We deserve better. Not voting at all because you’re disgusted with the process is not a solution. Shrugging your shoulders and thinking you can’t make a difference is not a solution. It doesn’t matter if you are “red” or “blue” or any shade in between. What matters is the civic responsibility to vote.

Last year, the Assembly passed the Fair Elections Act; it was not passed in the Senate. It will be brought up again in the current legislative session. It gives candidates for statewide offices the option to use public funding, and provides for limits on contributions, disclosure requirements, penalties for noncompliance, and a new Campaign Finance Board charged with oversight and enforcement. It will be funded by (a) an optional $5 check-off donation on state tax returns, (b) a 10 percent surcharge on fraud convictions, and (c) if needed, the general fund.

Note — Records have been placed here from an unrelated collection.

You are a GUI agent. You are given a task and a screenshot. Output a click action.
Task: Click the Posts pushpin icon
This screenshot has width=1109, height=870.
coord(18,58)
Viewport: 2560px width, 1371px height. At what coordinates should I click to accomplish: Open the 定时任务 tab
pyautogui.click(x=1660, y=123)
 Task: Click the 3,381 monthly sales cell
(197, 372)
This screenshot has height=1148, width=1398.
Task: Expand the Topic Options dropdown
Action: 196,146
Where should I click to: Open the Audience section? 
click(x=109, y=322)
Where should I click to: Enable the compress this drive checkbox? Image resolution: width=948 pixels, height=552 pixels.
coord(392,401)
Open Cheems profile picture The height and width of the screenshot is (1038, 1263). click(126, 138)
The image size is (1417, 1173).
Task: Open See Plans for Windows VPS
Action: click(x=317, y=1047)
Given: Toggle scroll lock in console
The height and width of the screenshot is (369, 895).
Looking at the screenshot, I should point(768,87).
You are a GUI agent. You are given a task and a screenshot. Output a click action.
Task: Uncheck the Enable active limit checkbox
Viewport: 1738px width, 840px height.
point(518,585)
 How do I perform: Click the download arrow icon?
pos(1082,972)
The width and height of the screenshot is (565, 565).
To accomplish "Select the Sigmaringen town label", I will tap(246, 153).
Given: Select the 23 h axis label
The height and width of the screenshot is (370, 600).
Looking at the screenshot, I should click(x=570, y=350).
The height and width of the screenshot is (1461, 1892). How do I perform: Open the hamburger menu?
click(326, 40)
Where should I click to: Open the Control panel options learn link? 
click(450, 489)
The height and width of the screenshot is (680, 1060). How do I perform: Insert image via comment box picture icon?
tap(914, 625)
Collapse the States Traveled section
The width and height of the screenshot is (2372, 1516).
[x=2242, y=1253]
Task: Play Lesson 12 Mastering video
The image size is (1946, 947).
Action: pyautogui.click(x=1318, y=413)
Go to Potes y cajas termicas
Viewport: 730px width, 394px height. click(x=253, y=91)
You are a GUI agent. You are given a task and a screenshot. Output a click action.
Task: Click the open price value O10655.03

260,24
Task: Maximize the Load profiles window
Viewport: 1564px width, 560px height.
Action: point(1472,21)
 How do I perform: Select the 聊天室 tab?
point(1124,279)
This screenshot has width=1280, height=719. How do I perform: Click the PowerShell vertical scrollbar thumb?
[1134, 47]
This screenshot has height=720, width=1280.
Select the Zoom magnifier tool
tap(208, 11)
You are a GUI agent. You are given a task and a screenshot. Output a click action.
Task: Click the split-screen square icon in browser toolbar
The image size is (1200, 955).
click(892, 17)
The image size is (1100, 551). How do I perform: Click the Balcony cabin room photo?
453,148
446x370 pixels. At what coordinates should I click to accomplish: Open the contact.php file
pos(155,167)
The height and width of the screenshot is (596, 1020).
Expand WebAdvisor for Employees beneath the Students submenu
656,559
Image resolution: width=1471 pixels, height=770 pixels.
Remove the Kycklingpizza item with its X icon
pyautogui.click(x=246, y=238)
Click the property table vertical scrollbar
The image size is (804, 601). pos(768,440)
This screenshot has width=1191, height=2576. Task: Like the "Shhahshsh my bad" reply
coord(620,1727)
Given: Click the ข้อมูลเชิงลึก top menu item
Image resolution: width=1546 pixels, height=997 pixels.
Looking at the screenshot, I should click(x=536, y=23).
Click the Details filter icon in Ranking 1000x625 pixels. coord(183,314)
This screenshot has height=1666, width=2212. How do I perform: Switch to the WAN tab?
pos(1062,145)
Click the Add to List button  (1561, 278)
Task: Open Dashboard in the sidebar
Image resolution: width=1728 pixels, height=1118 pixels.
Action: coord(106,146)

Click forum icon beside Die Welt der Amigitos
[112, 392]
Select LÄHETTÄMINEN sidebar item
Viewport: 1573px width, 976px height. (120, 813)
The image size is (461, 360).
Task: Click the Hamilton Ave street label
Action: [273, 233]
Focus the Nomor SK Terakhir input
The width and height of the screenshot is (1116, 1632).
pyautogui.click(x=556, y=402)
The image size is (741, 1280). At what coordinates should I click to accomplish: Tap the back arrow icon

In my opinion, the most significant element is the 1-to-6 match, which means if an individual donates $50, it is worth $300 to the candidate. This empowers small donors. It also improves the ability of a person interested in public service, but with limited financial means, to run for office. Doesn’t it stand to reason that if the “general public” provides the largest share of campaign funds, those elected will be more responsive to the needs of the “general public?”